### Consigne A
Mets à jour un passage de la critique du court métrage de Bonello : reprends-le en commençant à "Where the boys" et en terminant à "la future toile.", avec "peinture" à la place de "toile".
### Consigne B
Poursuis la critique du court métrage de Bonello à partir de l'endroit où elle s'arrête.
== Extrait affiché ==
Where the boys are – Bertrand Bonello – 2010

WTBA FestivalsL’autre monde.

   6.0   Court métrage qui précède L’Apollonide et qui a été tourné comme tel : en attendant L’Apollonide. Le ton du film évoque toujours la même liberté, celle qui déjà, pour rester sur la lisière du court, était déjà de mise dans Cindy the doll is mine. Sans scénario, sans stars, Bertrand Bonello choisit d’expérimenter la matière, en utilisant un petit groupe de filles, sorte de croquis pour la future toile.

     Quatre jeunes filles, dans un appartement, rêvent d’un hypothétique garçon pendant que, devant l’immeuble où elles habitent, s’achève la construction de la mosquée de Gennevilliers, qu’elles observent de leur fenêtre en fumant leur cigarette. Il s’agit d’une commande du théâtre de Gennevilliers.

     Au début du film, une des filles traduit à ses petites camarades couplet par couplet en français la chanson de Connie Francis qui ouvre et donne son titre au film. Comme dans Cindy the doll is mine, Bonello travaille beaucoup la place de la musique, la plus value émotionnelle qu’elle délivre, le sens que les images prennent en sa présence.
===
== Lignes enregistrées ==
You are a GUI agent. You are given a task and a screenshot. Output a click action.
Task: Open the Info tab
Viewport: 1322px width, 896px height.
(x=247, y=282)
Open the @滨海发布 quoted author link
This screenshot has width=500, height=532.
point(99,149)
===
### Résultat A
Where the boys are – Bertrand Bonello – 2010

WTBA FestivalsL’autre monde.

   6.0   Court métrage qui précède L’Apollonide et qui a été tourné comme tel : en attendant L’Apollonide. Le ton du film évoque toujours la même liberté, celle qui déjà, pour rester sur la lisière du court, était déjà de mise dans Cindy the doll is mine. Sans scénario, sans stars, Bertrand Bonello choisit d’expérimenter la matière, en utilisant un petit groupe de filles, sorte de croquis pour la future peinture.

### Résultat B
     D’un côté une géométrie très entière et architecturale. De l’autre la multiplicité en mouvement où l’on suit les différentes actions des jeunes femmes dans un savant split screen – idée qui sera reprise dans Une séquence de L’Apollonide.

     Deux espaces contiguës mais séparés ; la chambre et le chantier ; le désir et la religion ; le masculin et le féminin. Qui se regardent en chien de faïence, avec tour à tour une indifférence feinte ou une convoitise masquée. Le dispositif a la force de l’évidence et Bonello en extirpe de magnifiques moments de mise en scène.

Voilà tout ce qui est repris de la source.